## Data for this exercise
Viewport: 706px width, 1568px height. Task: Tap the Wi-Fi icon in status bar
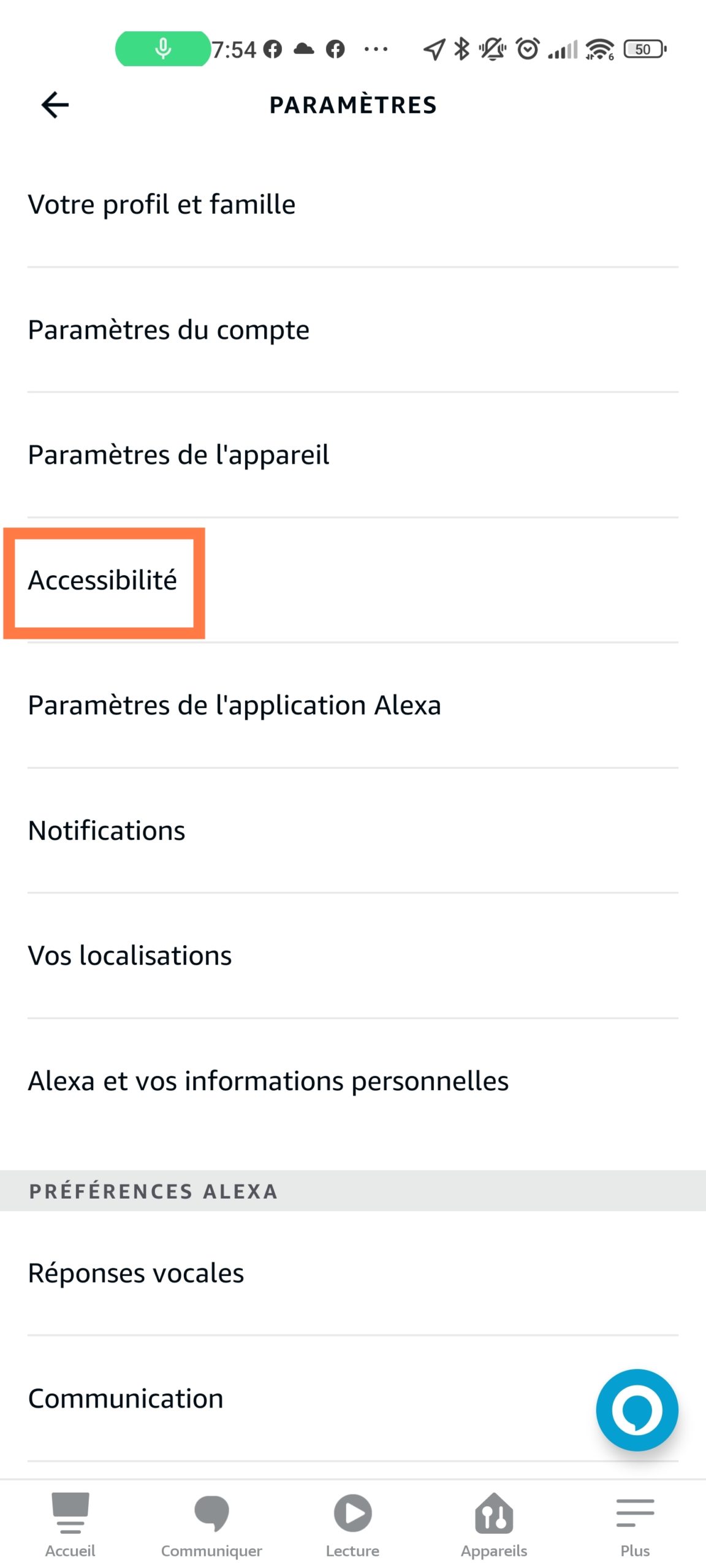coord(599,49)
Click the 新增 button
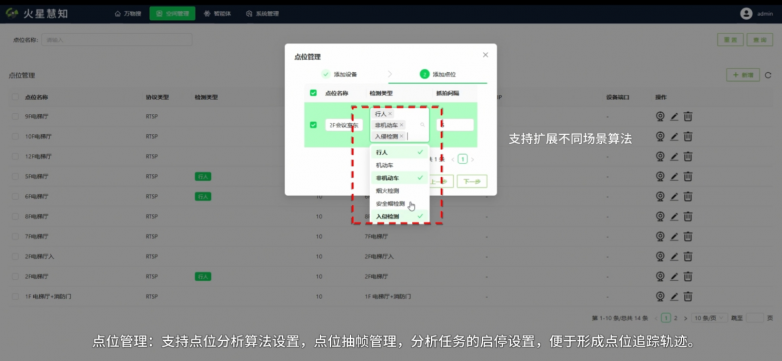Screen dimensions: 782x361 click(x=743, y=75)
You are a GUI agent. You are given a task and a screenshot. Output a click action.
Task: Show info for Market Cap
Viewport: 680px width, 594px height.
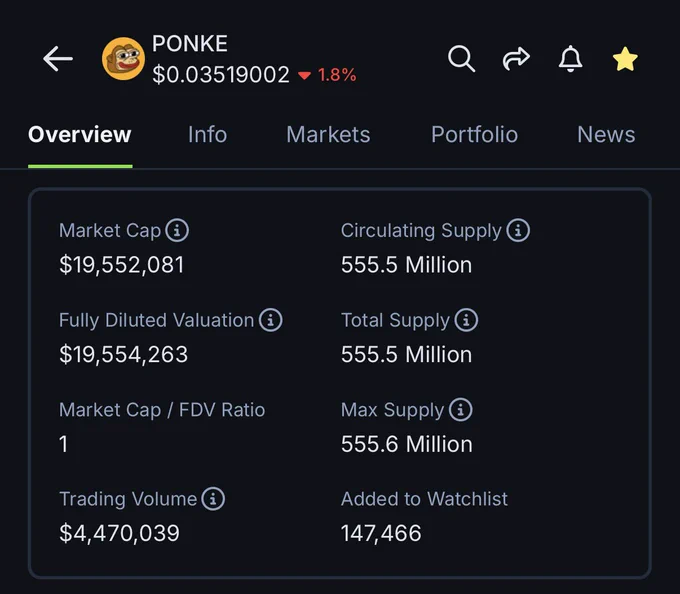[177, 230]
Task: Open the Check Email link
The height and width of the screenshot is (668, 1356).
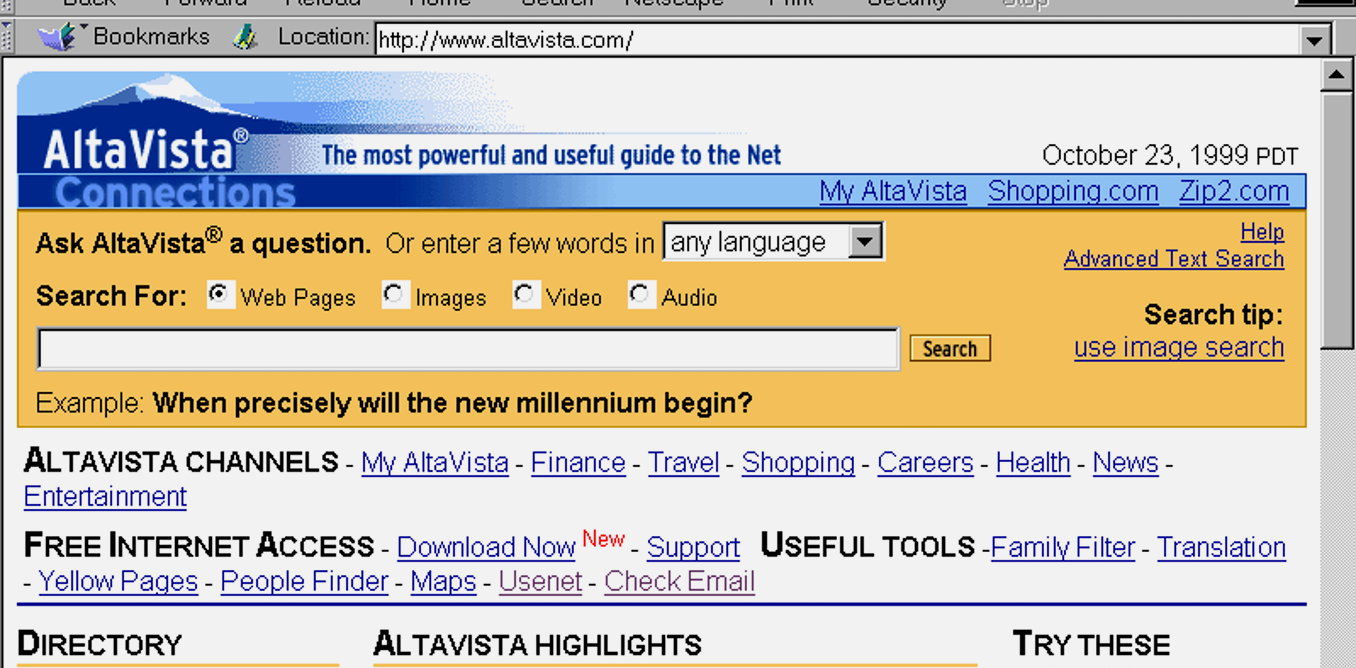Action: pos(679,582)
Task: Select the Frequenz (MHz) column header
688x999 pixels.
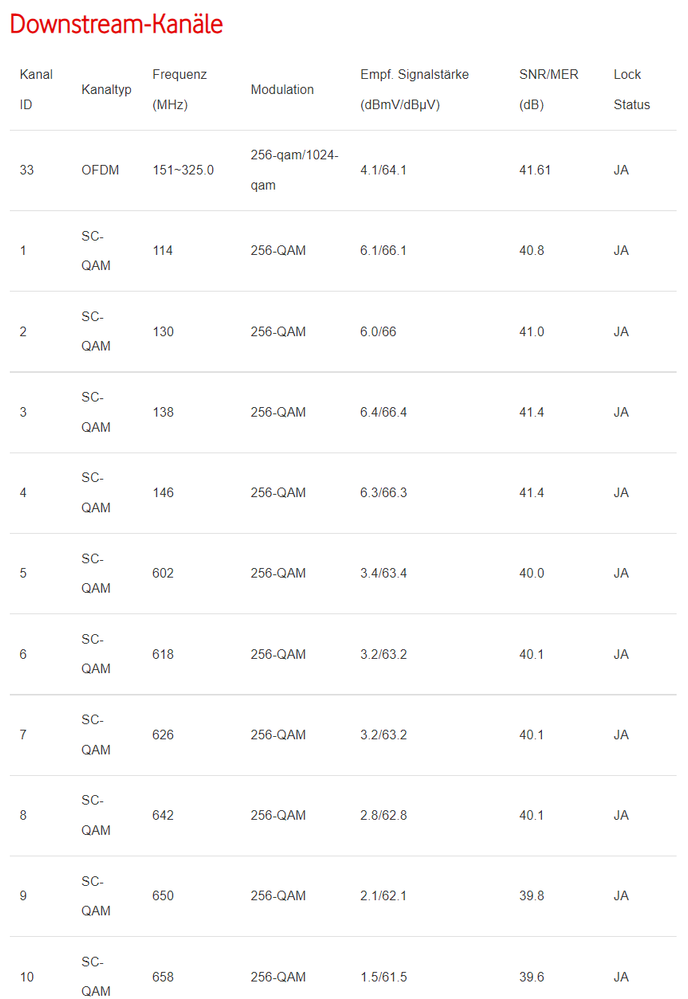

## Exercise details
Although the records contain pictures, return only their text, exactly as written.

## Solution
Viewport: 706px width, 1568px height. Task: Tap the Wi-Fi icon in status bar
coord(599,49)
Click the 新增 button
Screen dimensions: 782x361 click(x=743, y=75)
You are a GUI agent. You are given a task and a screenshot. Output a click action.
Task: Show info for Market Cap
Viewport: 680px width, 594px height.
[177, 230]
Task: Open the Check Email link
The height and width of the screenshot is (668, 1356).
Action: pos(679,582)
Task: Select the Frequenz (MHz) column header
688x999 pixels.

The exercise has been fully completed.